The University of California’s lawyer, Don Verilli, noted that six labs concurrently demonstrated that CRISPR Cas-9 worked in human cells, and argued that this degree of concurrent invention was sufficient to demonstrate that any person having ordinary skill in the art of biochemistry would believe Dr. Doudna’s protein to work in human cells. However, per Federal Circuit precedent, evidence of simultaneous invention may only be used to demonstrate the level of skill of the person alleged to have ordinary skill in the art, and the degree to which those in the art understand that a problem and a possible solution exist. See Monarch Knitting Mach. Corp. v. Sulzer Morat GmbH, 139 F.3d 877 (Fed. Cir. 1998). The mere fact of simultaneous CRISPR experimentation is legally insufficient to demonstrate that success was obvious to a person having ordinary skill in the art. Because the University of California’s success with CRISPR outside human cells did not render the Broad Institute’s success in human cells obvious, the Broad Institute’s patent application was not anticipated by the University of California’s application.

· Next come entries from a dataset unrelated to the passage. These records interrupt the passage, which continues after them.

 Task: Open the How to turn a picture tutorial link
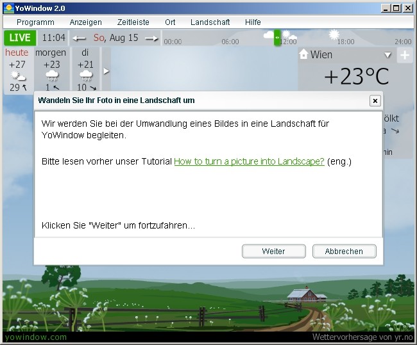click(249, 161)
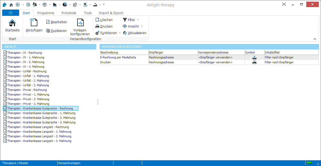Select Therapien - Privat - Rechnung in list
Screen dimensions: 321x166
(x=27, y=90)
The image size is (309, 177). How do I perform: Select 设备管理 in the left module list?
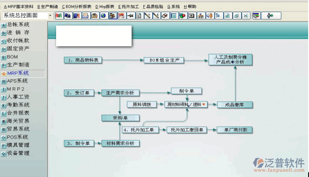coord(18,153)
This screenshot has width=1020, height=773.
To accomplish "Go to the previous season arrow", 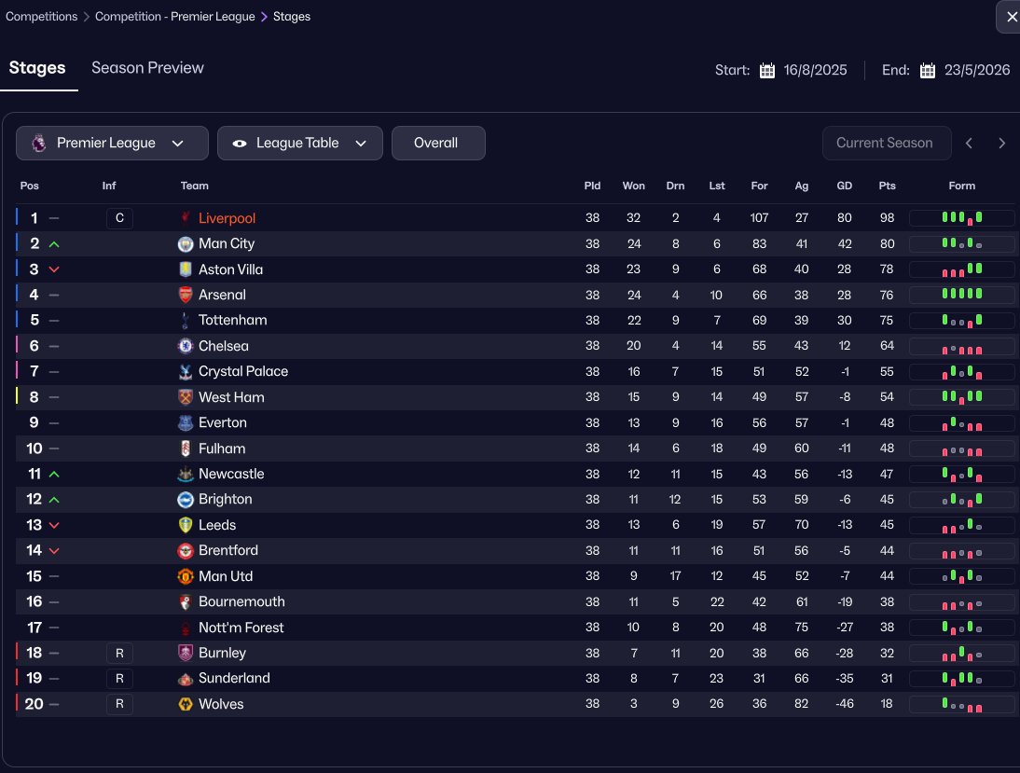I will [x=970, y=144].
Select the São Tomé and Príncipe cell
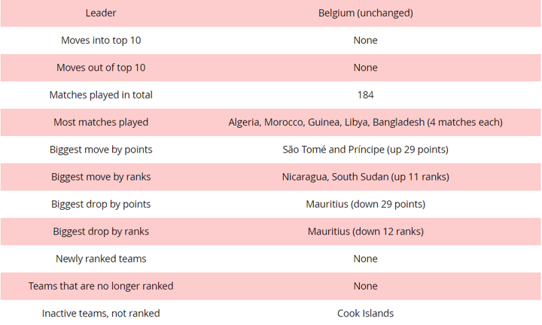The width and height of the screenshot is (542, 325). [365, 149]
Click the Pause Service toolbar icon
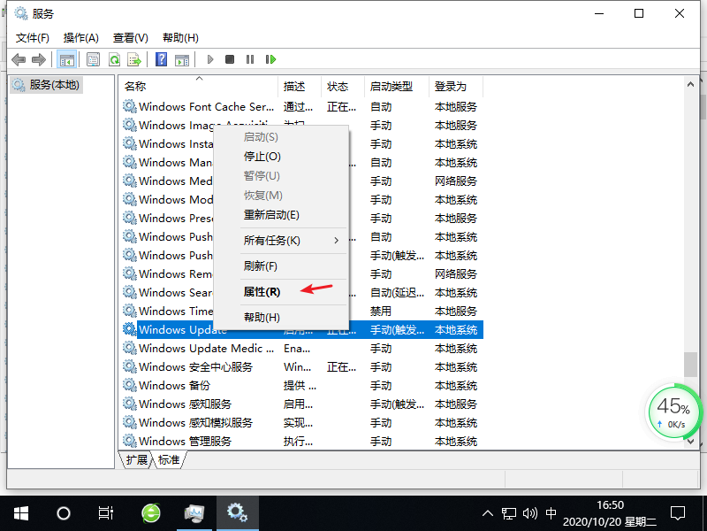Viewport: 707px width, 531px height. (252, 59)
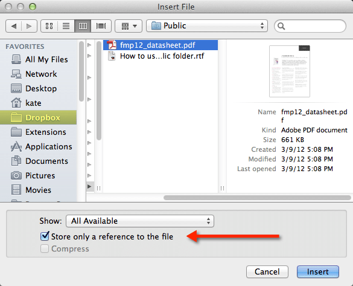Click the horizontal scrollbar below the file columns
This screenshot has height=286, width=353.
click(x=257, y=198)
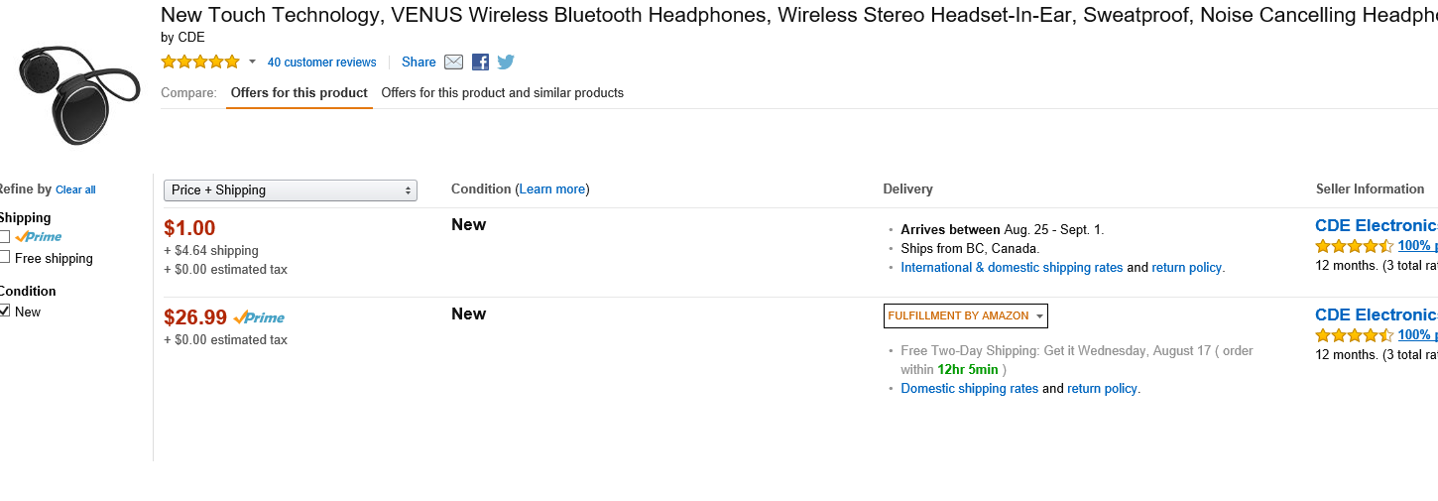This screenshot has width=1438, height=501.
Task: Click the Prime logo in Shipping filter
Action: coord(39,237)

While the Federal Circuit’s ruling is a major victory for the Broad Institute, the litigation is far from over. The court explicitly disclaimed having decided the validity of either set of patent claims. As it stands now, anyone wishing to use CRISPR Cas-9 in human cells must obtain a license from both the Broad Institute for use of their patent covering the use of the protein to edit genes in the cells of higher organisms, and from the University of California for use of their patent covering use of the protein to edit any kind of genetic material.
Jacob Sherkow, a professor at New York Law School, has observed, that the Federal Circuit’s reliance on Dr. Doudna’s own cautious words to render a ruling adverse to her parent application “has now echoed throughout laboratories across the USA as a cautionary tale against critical reflections of one’s work—at least while patents are pending.” Jacob S. Sherkow, Patent Protection for CRISPR: an ELSI Review, 4 J.L. Bioscience 565, 569 (2017). Only time will tell if the first (likely of many) of the Federal Circuit’s swings at the CRISPR patent’s curveball will cause major changes in the scientific discourse. What is certain is that neither the University of California nor the Broad Institute will rest until they have exhausted their litigation options—including seeking review by a Supreme Court in flux.

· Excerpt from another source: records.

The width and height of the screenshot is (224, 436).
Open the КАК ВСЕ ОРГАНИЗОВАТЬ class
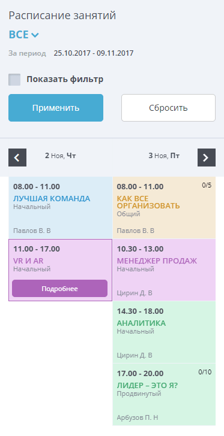coord(164,207)
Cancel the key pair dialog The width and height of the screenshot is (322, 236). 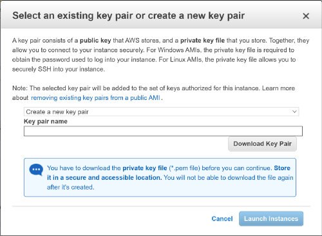click(x=222, y=219)
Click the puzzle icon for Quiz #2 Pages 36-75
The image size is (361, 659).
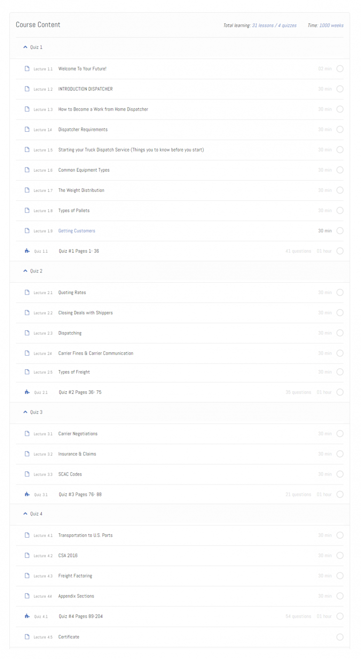point(27,392)
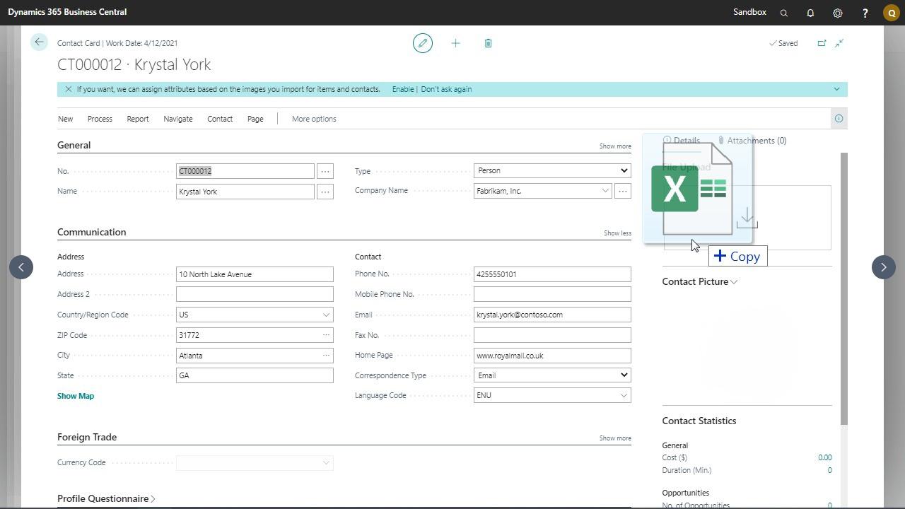Viewport: 905px width, 509px height.
Task: Click the Mobile Phone No. field
Action: click(551, 294)
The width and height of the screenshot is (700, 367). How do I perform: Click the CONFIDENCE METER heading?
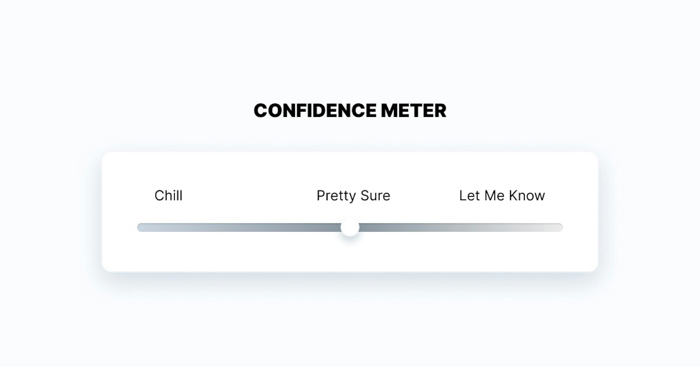click(350, 110)
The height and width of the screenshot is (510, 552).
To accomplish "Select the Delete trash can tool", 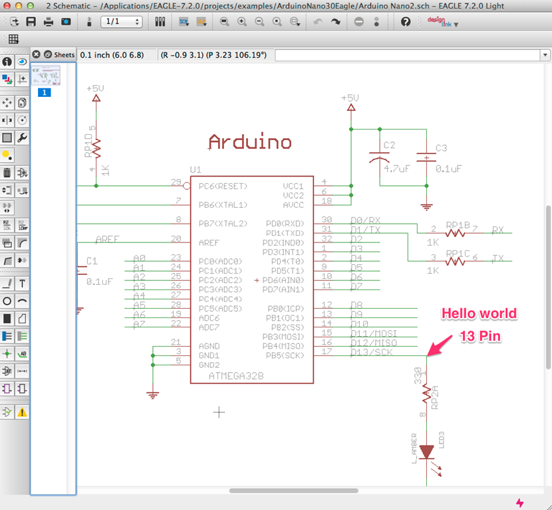I will pyautogui.click(x=7, y=173).
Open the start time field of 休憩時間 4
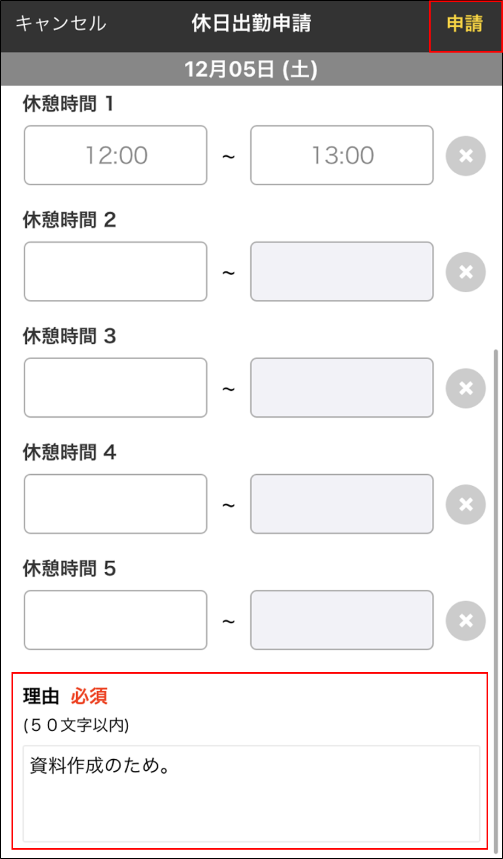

The law of interferences too, is in flux. The America Invents Act’s move to a first to file system will gradually winnow away the importance of interference proceedings, but fundamental questions about obviousness will remain. In the meantime, litigation over patents by universities will continue to shape science—possibly in ways that merit review of the assumptions about “curiosity driven” research that underlie our current patent system.
Gabriel Ferrante is a J.D. candidate, 2020, at NYU School of Law.